Brief 1: Collect every line of the records below that contains the word "dropdown", and copy each of those lines in full.

FMEA for Maintenance Teams: A Step-by-Step Approach to Failure Mode and Effects Analysis

By Rob Calloway, Director of Reliability Engineering

Why FMEA Belongs in Maintenance, Not Just Engineering

Failure Mode and Effects Analysis started in aerospace — specifically, the U.S. military’s MIL-P-1629 procedure from 1949. It migrated to automotive manufacturing through the AIAG standard. But FMEA has a direct and practical application in industrial maintenance that most plants underuse.

Maintenance teams deal with failure modes every day. They replace bearings, rebuild pumps, rewire motors, and fix leaks. The problem is that these repairs are almost always reactive — responding to failures after they occur. FMEA flips this around by systematically identifying failure modes before they happen and prioritizing action based on risk.

FMEA Terminology: Speaking the Same Language

Before you can run an FMEA, everyone on the team needs to agree on what the terms mean.

  • Function — What the item or system is supposed to do. Express functions in terms of performance requirements: “Deliver 200 GPM at 80 psig” rather than “Pump liquid.”
  • Failure Mode — A specific way the item can fail to perform its function. Failure modes should be specific enough to identify a maintenance action. “Bearing failure” is too broad. “Inner race spalling due to fatigue” tells you something actionable.
  • Failure Effect — The consequence of the failure mode at the local, system, and plant level. What does the operator see? What production is lost? What safety risks exist?
  • Failure Cause — The root mechanism driving the failure mode. Contamination, overloading, improper installation, material defect — these are causes.
  • Current Controls — What maintenance or monitoring is currently in place to detect or prevent this failure mode?

The Risk Priority Number: Useful but Imperfect

Traditional FMEA ranks risk using the Risk Priority Number (RPN) — the product of Severity, Occurrence, and Detection ratings, each scored 1-10.

  • Severity (S) — How bad is the effect if the failure occurs? A score of 1 means negligible impact. A 10 means potential safety hazard or catastrophic production loss.
  • Occurrence (O) — How likely is this failure mode? Based on historical frequency or engineering judgment when data isn’t available. A 1 means virtually impossible. A 10 means almost certain.
  • Detection (D) — How likely is it that current controls will detect the failure before it reaches the customer (or in maintenance terms, before it causes a functional failure)? A 1 means current controls will almost certainly detect it. A 10 means the failure is undetectable with current methods.

RPN = S x O x D. Maximum possible score is 1,000. Scores above 100-200 typically warrant action, but there’s no universal threshold.

The RPN Problem

RPN treats all three factors equally. A failure mode with Severity 10, Occurrence 1, Detection 1 (RPN = 10) gets the same score as one with Severity 1, Occurrence 2, Detection 5 (RPN = 10). But the first one is a potential catastrophe that current controls catch well. The second is a trivial failure happening occasionally. Equal RPN, completely different risk profiles.

The AIAG/VDA joint FMEA standard published in 2019 addresses this with an Action Priority (AP) table that uses severity-occurrence-detection combinations rather than multiplication. If you’re setting up a new FMEA program, adopt the AP approach from the start. If you’re already using RPN, supplement it with a rule: any failure mode with Severity of 9 or 10 requires action regardless of RPN.

Records for this exercise:
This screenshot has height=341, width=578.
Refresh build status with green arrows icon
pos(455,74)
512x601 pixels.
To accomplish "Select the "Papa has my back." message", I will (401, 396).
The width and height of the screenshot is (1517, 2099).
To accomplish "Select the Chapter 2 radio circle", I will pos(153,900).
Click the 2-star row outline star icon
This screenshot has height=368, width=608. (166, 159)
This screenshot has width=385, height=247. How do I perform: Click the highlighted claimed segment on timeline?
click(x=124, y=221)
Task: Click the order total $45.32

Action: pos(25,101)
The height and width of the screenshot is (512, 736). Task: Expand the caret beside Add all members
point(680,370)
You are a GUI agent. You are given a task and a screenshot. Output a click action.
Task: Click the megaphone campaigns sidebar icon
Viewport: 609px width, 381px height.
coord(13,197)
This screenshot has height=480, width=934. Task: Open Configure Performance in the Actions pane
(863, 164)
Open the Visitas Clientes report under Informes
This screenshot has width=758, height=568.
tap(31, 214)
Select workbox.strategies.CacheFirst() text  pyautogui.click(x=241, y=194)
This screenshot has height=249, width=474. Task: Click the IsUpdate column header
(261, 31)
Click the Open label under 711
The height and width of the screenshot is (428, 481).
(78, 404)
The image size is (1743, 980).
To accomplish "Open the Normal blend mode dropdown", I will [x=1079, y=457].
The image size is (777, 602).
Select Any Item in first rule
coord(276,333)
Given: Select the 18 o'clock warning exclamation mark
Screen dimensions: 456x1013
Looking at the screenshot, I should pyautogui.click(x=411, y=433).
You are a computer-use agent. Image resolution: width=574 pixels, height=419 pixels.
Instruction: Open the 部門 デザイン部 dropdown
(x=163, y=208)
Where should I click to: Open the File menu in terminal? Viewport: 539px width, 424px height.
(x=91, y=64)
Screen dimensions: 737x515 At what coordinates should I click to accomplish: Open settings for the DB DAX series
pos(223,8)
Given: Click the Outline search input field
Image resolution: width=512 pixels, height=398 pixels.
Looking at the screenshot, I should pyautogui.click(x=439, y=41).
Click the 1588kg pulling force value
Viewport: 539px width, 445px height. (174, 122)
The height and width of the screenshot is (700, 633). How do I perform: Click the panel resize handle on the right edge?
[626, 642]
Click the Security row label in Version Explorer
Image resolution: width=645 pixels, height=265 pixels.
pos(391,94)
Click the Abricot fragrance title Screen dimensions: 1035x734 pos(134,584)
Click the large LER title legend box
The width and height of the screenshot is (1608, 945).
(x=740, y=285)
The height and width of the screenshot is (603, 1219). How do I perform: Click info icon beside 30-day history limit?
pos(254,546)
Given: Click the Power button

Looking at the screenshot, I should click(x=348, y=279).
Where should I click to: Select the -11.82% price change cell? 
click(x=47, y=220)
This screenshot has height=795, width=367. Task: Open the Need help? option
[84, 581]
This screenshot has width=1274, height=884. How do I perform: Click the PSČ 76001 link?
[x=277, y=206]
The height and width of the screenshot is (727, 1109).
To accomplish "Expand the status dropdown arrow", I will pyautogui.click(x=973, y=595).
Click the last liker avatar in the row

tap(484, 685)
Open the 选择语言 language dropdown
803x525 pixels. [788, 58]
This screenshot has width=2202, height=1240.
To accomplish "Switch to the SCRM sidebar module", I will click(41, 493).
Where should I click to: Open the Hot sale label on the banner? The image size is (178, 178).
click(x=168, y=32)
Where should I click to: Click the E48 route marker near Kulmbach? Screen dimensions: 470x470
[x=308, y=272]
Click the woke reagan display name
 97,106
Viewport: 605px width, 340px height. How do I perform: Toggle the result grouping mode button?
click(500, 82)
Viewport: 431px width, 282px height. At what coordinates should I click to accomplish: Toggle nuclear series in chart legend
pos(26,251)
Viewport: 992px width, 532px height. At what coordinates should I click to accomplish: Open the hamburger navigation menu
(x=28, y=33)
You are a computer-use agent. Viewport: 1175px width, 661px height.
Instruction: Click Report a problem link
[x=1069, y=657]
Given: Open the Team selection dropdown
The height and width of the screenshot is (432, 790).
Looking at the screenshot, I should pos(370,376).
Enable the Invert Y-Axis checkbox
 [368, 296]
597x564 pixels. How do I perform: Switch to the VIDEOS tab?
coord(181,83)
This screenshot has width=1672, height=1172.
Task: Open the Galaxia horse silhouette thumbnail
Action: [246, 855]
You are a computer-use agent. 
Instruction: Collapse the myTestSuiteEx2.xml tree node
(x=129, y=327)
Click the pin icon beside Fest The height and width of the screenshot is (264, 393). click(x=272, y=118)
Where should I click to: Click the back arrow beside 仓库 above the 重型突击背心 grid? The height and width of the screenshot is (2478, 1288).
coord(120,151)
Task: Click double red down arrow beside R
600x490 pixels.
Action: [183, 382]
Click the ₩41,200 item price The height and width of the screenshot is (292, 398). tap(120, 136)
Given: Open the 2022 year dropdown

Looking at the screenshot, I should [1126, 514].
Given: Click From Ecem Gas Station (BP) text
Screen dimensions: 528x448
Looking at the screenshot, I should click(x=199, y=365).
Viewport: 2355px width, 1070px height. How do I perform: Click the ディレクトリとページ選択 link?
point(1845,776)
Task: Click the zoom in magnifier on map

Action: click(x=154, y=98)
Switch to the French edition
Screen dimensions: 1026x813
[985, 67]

Brief 2: Reproduce word for word the part of the FMEA article above that opens with the words containing "Why FMEA Belongs" and closes with "based on risk.".

Final answer 1:
To accomplish "Open the Normal blend mode dropdown", I will [x=1079, y=457].
Instruction: Open the 部門 デザイン部 dropdown
To accomplish "Expand the status dropdown arrow", I will pyautogui.click(x=973, y=595).
Open the 选择语言 language dropdown
Given: Open the Team selection dropdown
Given: Open the 2022 year dropdown

Final answer 2:
Why FMEA Belongs in Maintenance, Not Just Engineering

Failure Mode and Effects Analysis started in aerospace — specifically, the U.S. military’s MIL-P-1629 procedure from 1949. It migrated to automotive manufacturing through the AIAG standard. But FMEA has a direct and practical application in industrial maintenance that most plants underuse.

Maintenance teams deal with failure modes every day. They replace bearings, rebuild pumps, rewire motors, and fix leaks. The problem is that these repairs are almost always reactive — responding to failures after they occur. FMEA flips this around by systematically identifying failure modes before they happen and prioritizing action based on risk.